Hammer & Sickle Review

The KGB wasn't as hard on political dissidents as Hammer & Sickle is on those who play it.

With an acclaimed codeveloper like Nival Interactive and an intriguing premise set during the dawn of the Cold War in the 1940s, you wouldn't think that Novik & Co.'s Hammer & Sickle could lose. Nival certainly knows this territory, with the excellent squad-based WWII sim Silent Storm on its list of recent credits. And who could resist such an interesting, unexplored setting? It's easy to see why so many squad-combat fans were eagerly awaiting this game's arrival in stores. Unfortunately, it has proven to be a bit of a miscalculation. Somewhere between conception and execution Hammer & Sickle went offtrack. Way offtrack. All of the great promise inspired by both Nival's involvement and this innovative setting has been wasted in a game that is inept on every level. Story, interface, difficulty, graphics, voice acting, music, and just about everything else, seem to have been slapped together at the last minute and rushed out with no attention to quality control.
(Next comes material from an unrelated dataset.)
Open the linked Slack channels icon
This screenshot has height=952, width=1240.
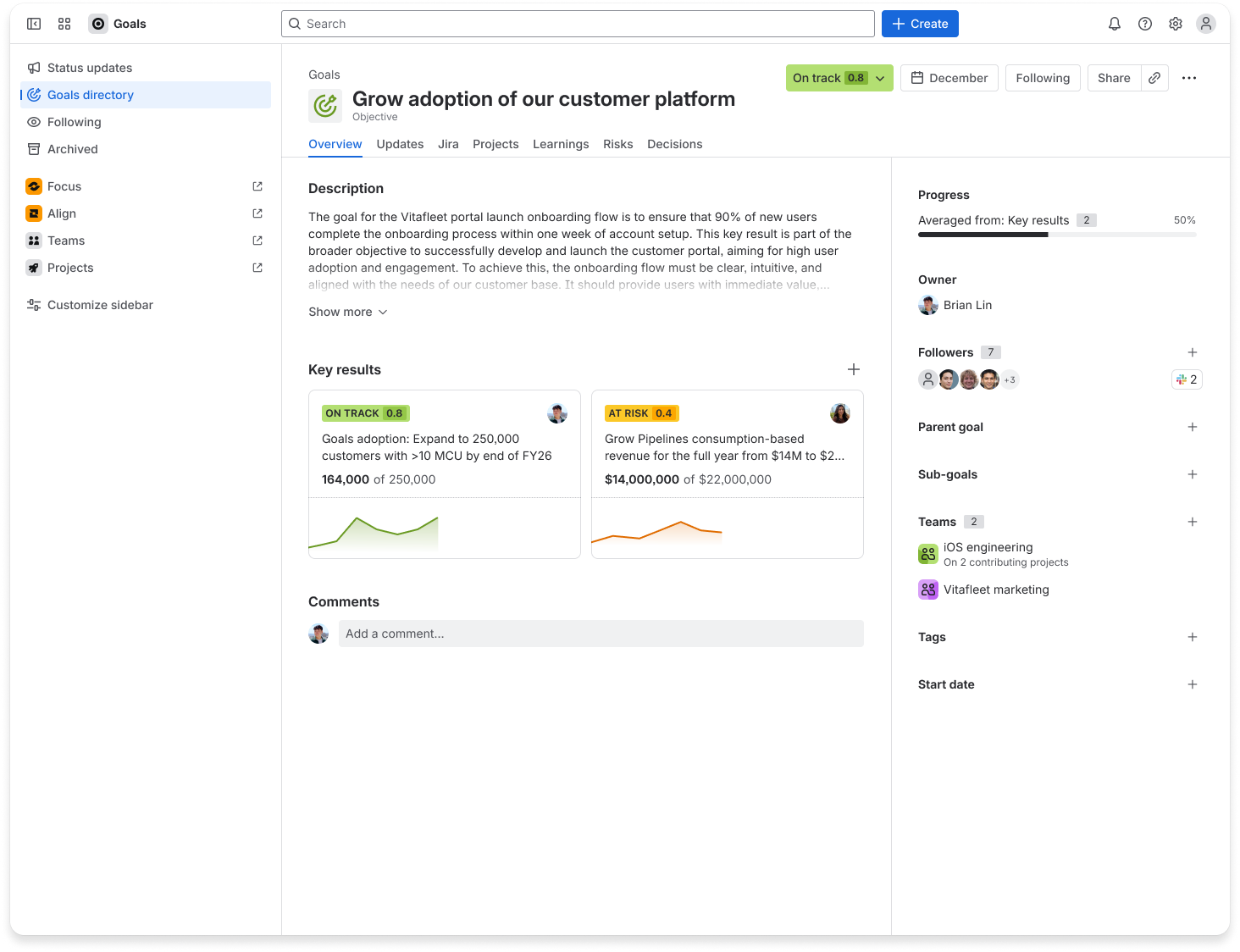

Grueling, combat-heavy missions against impossible odds are par for the course from the moment you cross over into West Germany.
Grueling, combat-heavy missions against impossible odds are par for the course from the moment you cross over into West Germany.

Even the promising setting has been ruined. You play a Soviet spy snooping around West Germany just as the Cold War really starts to get going. The year is 1949, so say hello to Checkpoint Charlie, loads of international espionage, and escalating tension between the US and the USSR. But the plot veers away from historical reality after setting the stage, with the introduction of a mysterious third party of suspiciously Nazi-like thugs bent on drawing both nations into a nuclear holocaust. So the tale turns from gritty Cold War thriller into a James Bond-style saga, which is a little clichéd and disappointing.

Even more distressing is the awful way that this superspy story is told. Nothing is set up properly, so you're always left wondering what's going on and where you're supposed to go next. Dialogue is spit out in such a random fashion that it seems like somebody cut every third line for brevity just before shipping the game. It begins with the very first mission, where you're told to contact Vaclav, deliver a proposal, and kill the guy if he doesn't like what he hears…without the benefit of a preamble explaining who you are, where you are, who Vaclav is, what this proposal is all about, and so on. Mission assignments rarely come with proper instructions, so the game is often incoherent. Also, the story branches at points that are almost totally imperceptible to the player. Kill the wrong people at the wrong time (mainly Allied soldiers and civilians), and you can unknowingly set up an unstoppable slide to the start of World War III that will prematurely end your game.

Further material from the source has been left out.